>> Start ITEMS
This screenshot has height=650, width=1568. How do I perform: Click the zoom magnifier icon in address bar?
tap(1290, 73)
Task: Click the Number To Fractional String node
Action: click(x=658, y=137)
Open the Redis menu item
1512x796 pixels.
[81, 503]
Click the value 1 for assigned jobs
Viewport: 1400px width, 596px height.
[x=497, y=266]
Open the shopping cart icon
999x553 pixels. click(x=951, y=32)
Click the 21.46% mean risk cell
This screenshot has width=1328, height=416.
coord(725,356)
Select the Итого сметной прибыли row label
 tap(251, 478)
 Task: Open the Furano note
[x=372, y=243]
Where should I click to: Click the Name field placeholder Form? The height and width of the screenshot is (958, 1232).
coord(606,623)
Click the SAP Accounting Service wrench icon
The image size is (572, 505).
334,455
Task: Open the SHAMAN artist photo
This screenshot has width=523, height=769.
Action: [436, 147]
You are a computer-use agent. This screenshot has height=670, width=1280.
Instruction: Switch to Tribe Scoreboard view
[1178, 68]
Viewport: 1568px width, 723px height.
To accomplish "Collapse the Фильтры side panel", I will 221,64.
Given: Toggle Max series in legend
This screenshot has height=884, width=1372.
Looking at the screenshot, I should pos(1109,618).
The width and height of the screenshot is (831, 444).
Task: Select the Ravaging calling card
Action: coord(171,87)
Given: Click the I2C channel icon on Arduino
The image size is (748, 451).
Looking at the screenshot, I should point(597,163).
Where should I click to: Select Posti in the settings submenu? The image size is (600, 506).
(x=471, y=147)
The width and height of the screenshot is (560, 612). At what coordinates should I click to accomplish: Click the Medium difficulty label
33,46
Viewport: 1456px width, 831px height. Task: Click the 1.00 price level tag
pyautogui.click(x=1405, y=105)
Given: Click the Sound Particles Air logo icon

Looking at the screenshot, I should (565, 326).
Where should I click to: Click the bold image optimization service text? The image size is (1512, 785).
>> End ITEMS
◆ WHAT YOU WILL DO ◆
Copy the records above word for word, from the first line through the last.

◆ COMPLETE RESPONSE ◆
This screenshot has height=650, width=1568. How do I perform: Click the zoom magnifier icon in address bar?
tap(1290, 73)
Task: Click the Number To Fractional String node
Action: click(x=658, y=137)
Open the Redis menu item
1512x796 pixels.
[81, 503]
Click the value 1 for assigned jobs
Viewport: 1400px width, 596px height.
[x=497, y=266]
Open the shopping cart icon
999x553 pixels. click(x=951, y=32)
Click the 21.46% mean risk cell
This screenshot has width=1328, height=416.
coord(725,356)
Select the Итого сметной прибыли row label
 tap(251, 478)
 Task: Open the Furano note
[x=372, y=243]
Where should I click to: Click the Name field placeholder Form? The height and width of the screenshot is (958, 1232).
coord(606,623)
Click the SAP Accounting Service wrench icon
The image size is (572, 505).
334,455
Task: Open the SHAMAN artist photo
This screenshot has width=523, height=769.
Action: [436, 147]
You are a computer-use agent. This screenshot has height=670, width=1280.
Instruction: Switch to Tribe Scoreboard view
[1178, 68]
Viewport: 1568px width, 723px height.
To accomplish "Collapse the Фильтры side panel", I will 221,64.
Given: Toggle Max series in legend
This screenshot has height=884, width=1372.
Looking at the screenshot, I should pos(1109,618).
The width and height of the screenshot is (831, 444).
Task: Select the Ravaging calling card
Action: coord(171,87)
Given: Click the I2C channel icon on Arduino
The image size is (748, 451).
Looking at the screenshot, I should point(597,163).
Where should I click to: Select Posti in the settings submenu? The image size is (600, 506).
(x=471, y=147)
The width and height of the screenshot is (560, 612). At what coordinates should I click to accomplish: Click the Medium difficulty label
33,46
Viewport: 1456px width, 831px height. Task: Click the 1.00 price level tag
pyautogui.click(x=1405, y=105)
Given: Click the Sound Particles Air logo icon

Looking at the screenshot, I should (565, 326).
Where should I click to: Click the bold image optimization service text? The image size is (1512, 785).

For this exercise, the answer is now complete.